Data listing Block Start
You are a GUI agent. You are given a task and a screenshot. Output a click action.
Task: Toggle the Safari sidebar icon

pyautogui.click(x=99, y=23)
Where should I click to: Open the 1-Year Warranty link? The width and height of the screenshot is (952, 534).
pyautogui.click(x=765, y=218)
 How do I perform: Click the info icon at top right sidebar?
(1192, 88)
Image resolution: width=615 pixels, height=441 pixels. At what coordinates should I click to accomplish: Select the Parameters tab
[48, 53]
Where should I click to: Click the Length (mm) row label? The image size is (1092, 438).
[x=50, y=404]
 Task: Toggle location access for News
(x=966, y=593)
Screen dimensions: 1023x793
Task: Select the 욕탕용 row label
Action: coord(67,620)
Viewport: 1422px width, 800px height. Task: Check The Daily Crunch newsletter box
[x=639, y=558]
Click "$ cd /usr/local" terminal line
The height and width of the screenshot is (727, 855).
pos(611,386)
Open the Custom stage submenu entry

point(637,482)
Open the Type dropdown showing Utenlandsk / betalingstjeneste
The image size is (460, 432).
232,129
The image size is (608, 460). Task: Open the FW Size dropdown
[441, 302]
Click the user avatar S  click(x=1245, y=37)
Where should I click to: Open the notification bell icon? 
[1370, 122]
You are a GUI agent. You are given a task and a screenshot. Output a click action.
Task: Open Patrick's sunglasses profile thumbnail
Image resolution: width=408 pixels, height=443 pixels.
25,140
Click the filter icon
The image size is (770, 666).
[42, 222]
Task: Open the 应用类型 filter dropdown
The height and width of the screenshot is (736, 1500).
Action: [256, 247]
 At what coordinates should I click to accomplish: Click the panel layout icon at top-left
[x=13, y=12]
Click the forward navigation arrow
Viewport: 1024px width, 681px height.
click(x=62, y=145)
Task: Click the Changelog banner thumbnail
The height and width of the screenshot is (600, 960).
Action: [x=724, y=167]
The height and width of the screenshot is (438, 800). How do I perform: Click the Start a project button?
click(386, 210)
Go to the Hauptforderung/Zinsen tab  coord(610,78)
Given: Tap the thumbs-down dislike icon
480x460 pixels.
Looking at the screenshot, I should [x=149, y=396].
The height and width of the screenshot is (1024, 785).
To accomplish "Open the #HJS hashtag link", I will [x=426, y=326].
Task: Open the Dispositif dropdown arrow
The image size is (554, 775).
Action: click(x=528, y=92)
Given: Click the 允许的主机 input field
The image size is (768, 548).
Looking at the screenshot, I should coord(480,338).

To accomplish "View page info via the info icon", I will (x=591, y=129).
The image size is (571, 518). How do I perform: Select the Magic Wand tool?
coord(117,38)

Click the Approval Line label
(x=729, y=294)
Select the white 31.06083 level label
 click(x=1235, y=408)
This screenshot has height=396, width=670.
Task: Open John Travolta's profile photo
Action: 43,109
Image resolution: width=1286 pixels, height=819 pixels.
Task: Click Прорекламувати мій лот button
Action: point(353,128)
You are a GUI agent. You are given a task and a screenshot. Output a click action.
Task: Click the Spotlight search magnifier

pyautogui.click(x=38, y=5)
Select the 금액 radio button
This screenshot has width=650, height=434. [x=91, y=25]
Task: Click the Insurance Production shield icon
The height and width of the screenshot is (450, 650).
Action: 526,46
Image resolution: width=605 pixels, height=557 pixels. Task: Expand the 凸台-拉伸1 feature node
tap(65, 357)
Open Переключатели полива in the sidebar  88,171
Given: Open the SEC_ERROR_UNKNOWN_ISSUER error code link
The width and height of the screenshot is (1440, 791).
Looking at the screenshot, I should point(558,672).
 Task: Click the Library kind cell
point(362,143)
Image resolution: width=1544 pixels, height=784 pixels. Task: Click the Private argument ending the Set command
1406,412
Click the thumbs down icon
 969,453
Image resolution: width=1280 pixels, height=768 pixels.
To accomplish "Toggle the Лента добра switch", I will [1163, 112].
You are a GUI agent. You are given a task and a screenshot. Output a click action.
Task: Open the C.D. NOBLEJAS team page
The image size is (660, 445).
Data listing Block End
- Try it: So that no detail is lost, give every line of the data again exactly.

- Task response:
You are a GUI agent. You are given a task and a screenshot. Output a click action.
Task: Toggle the Safari sidebar icon

pyautogui.click(x=99, y=23)
Where should I click to: Open the 1-Year Warranty link? The width and height of the screenshot is (952, 534).
pyautogui.click(x=765, y=218)
 How do I perform: Click the info icon at top right sidebar?
(1192, 88)
Image resolution: width=615 pixels, height=441 pixels. At what coordinates should I click to accomplish: Select the Parameters tab
[48, 53]
Where should I click to: Click the Length (mm) row label? The image size is (1092, 438).
[x=50, y=404]
 Task: Toggle location access for News
(x=966, y=593)
Screen dimensions: 1023x793
Task: Select the 욕탕용 row label
Action: coord(67,620)
Viewport: 1422px width, 800px height. Task: Check The Daily Crunch newsletter box
[x=639, y=558]
Click "$ cd /usr/local" terminal line
The height and width of the screenshot is (727, 855).
pos(611,386)
Open the Custom stage submenu entry

point(637,482)
Open the Type dropdown showing Utenlandsk / betalingstjeneste
The image size is (460, 432).
232,129
The image size is (608, 460). Task: Open the FW Size dropdown
[441, 302]
Click the user avatar S  click(x=1245, y=37)
Where should I click to: Open the notification bell icon? 
[1370, 122]
You are a GUI agent. You are given a task and a screenshot. Output a click action.
Task: Open Patrick's sunglasses profile thumbnail
Image resolution: width=408 pixels, height=443 pixels.
25,140
Click the filter icon
The image size is (770, 666).
[42, 222]
Task: Open the 应用类型 filter dropdown
The height and width of the screenshot is (736, 1500).
Action: [256, 247]
 At what coordinates should I click to accomplish: Click the panel layout icon at top-left
[x=13, y=12]
Click the forward navigation arrow
Viewport: 1024px width, 681px height.
click(x=62, y=145)
Task: Click the Changelog banner thumbnail
The height and width of the screenshot is (600, 960).
Action: [x=724, y=167]
The height and width of the screenshot is (438, 800). How do I perform: Click the Start a project button?
click(386, 210)
Go to the Hauptforderung/Zinsen tab  coord(610,78)
Given: Tap the thumbs-down dislike icon
480x460 pixels.
Looking at the screenshot, I should [x=149, y=396].
The height and width of the screenshot is (1024, 785).
To accomplish "Open the #HJS hashtag link", I will [x=426, y=326].
Task: Open the Dispositif dropdown arrow
The image size is (554, 775).
Action: click(x=528, y=92)
Given: Click the 允许的主机 input field
The image size is (768, 548).
Looking at the screenshot, I should coord(480,338).

To accomplish "View page info via the info icon", I will (x=591, y=129).
The image size is (571, 518). How do I perform: Select the Magic Wand tool?
coord(117,38)

Click the Approval Line label
(x=729, y=294)
Select the white 31.06083 level label
 click(x=1235, y=408)
This screenshot has height=396, width=670.
Task: Open John Travolta's profile photo
Action: 43,109
Image resolution: width=1286 pixels, height=819 pixels.
Task: Click Прорекламувати мій лот button
Action: point(353,128)
You are a GUI agent. You are given a task and a screenshot. Output a click action.
Task: Click the Spotlight search magnifier

pyautogui.click(x=38, y=5)
Select the 금액 radio button
This screenshot has width=650, height=434. [x=91, y=25]
Task: Click the Insurance Production shield icon
The height and width of the screenshot is (450, 650).
Action: 526,46
Image resolution: width=605 pixels, height=557 pixels. Task: Expand the 凸台-拉伸1 feature node
tap(65, 357)
Open Переключатели полива in the sidebar  88,171
Given: Open the SEC_ERROR_UNKNOWN_ISSUER error code link
The width and height of the screenshot is (1440, 791).
Looking at the screenshot, I should point(558,672).
 Task: Click the Library kind cell
point(362,143)
Image resolution: width=1544 pixels, height=784 pixels. Task: Click the Private argument ending the Set command
1406,412
Click the thumbs down icon
 969,453
Image resolution: width=1280 pixels, height=768 pixels.
To accomplish "Toggle the Лента добра switch", I will [1163, 112].
You are a GUI agent. You are given a task and a screenshot. Output a click action.
Task: Open the C.D. NOBLEJAS team page
The image size is (660, 445).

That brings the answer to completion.